| Задание |
Ответьте, пожалуйста, по выбранному отрывку: что, по словам В. А. Соллогуба, в те времена почиталось позором?

| Выбранный отрывок |
^^^^
Пушкин в 1836 году (Предыстория последней дуэли) | страница 6



Нет нужды говорить о том, что письма влюбленного молодого человека всегда являются свидетельством до крайности субъективным и односторонним по отношению к окружающему миру, но они многое раскрывают в нем самом.

Январское письмо говорит прежде всего о том, что Дантес в тот момент был охвачен подлинной страстью. Искренность его чувств не вызывает сомнений. Он весь поглощен своим новым увлечением. Оно заполняет всю его жизнь и является главной пружиной всех его поступков. Но следует отнестись с сугубой осторожностью к его заявлениям, касающимся H. H. Пушкиной. Дантес виделся с пленившей его женщиной только на балах: он успел за это время лишь несколько раз поговорить с ней во время танцев. Он расточал ей свои признания и бальные комплименты, как он сам пишет, "между двумя ритурнелями кадрили". Судя по его второму письму, он лишь в начале февраля впервые нашел возможность объясниться с нею. Тем не менее модный молодой человек, избалованный успехом у женщин, заранее был уверен в том, что его избранница отвечает ему взаимностью. Его слова: "… она тоже любит меня…" свидетельствуют скорее о его самоуверенности, чем о реальном положении дел.

На первый взгляд, может показаться, что это письмо говорит о рыцарском характере чувств Дантеса. Забота молодого человека о репутации любимой женщины, стремление сохранить свою любовь в тайне, видимая готовность к самопожертвованию — все это, конечно, настраивает в его пользу.

Но не будем торопиться с выводами. Сопоставим письмо Дантеса с другими аналогичными документами эпохи.

Как мы видели, Дантес, сообщая барону Геккерну о своей новой страсти, особое внимание уделяет соблюдению тайны. Он не называет имени той, которую любит, однако рассчитывает на то, что оно будет угадано. При этом он умоляет барона не высказывать своих догадок вслух, не произносить имени этой дамы в разговорах, не упоминать его в письмах. С этой просьбы он начинает свои признания, а затем несколько раз возвращается к ней в своем письме. (11)

Но все это, как мы убедимся, отнюдь не свидетельствует о возвышенном характере его чувств. Требование тайны в подобных ситуациях было в те времена своего рода этикетной нормой. Не принято было, говоря о романе со светской женщиной, прямо называть ее имя. Его сообщали лишь с условием строгого соблюдения тайны.

В. А. Соллогуб, вспоминая о нравах той поры, писал: "В те времена {…} рассказывать о своих похождениях со светскими дамами почиталось позором". И тут же добавлял: "… на все эти грехи точно натягивали вуаль из легкой дымки".
^^^^
| Строки данных |

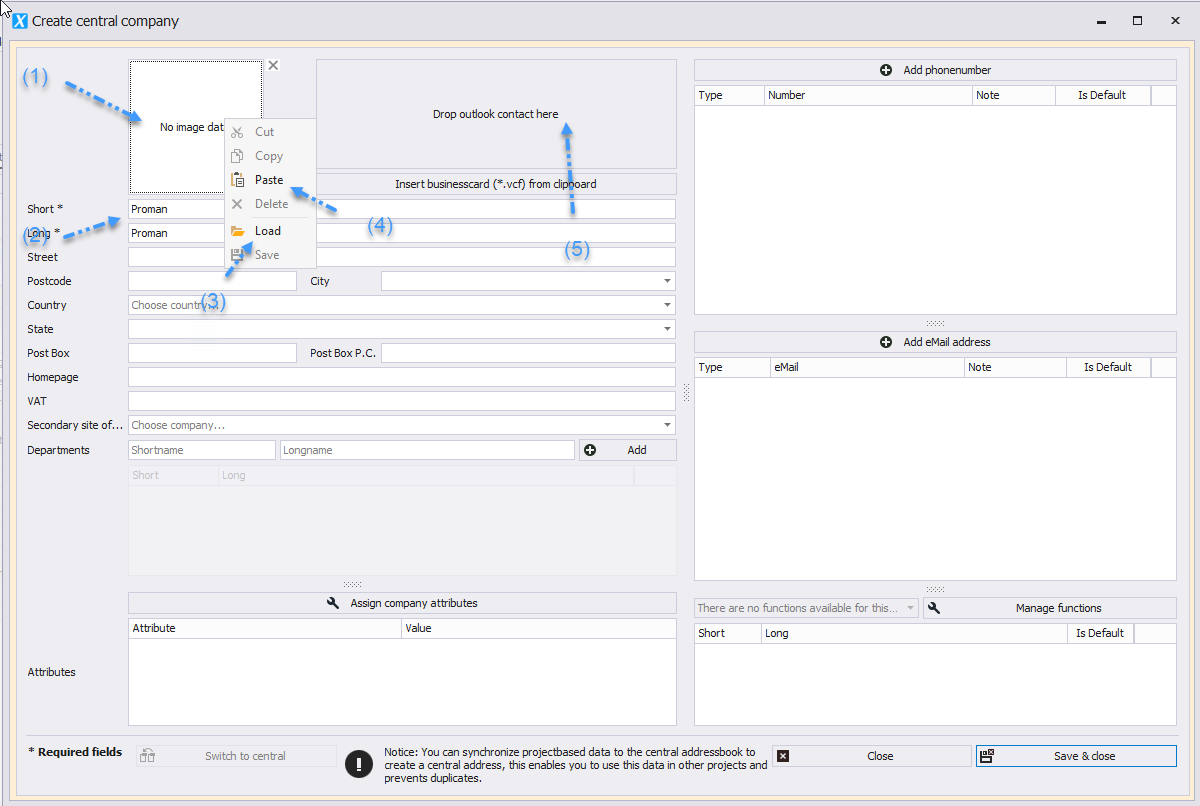Image resolution: width=1200 pixels, height=806 pixels.
Task: Click the folder icon beside Load
Action: coord(238,231)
^^^^
| Ответ на задание |
Рассказывать о своих похождениях со светскими дамами.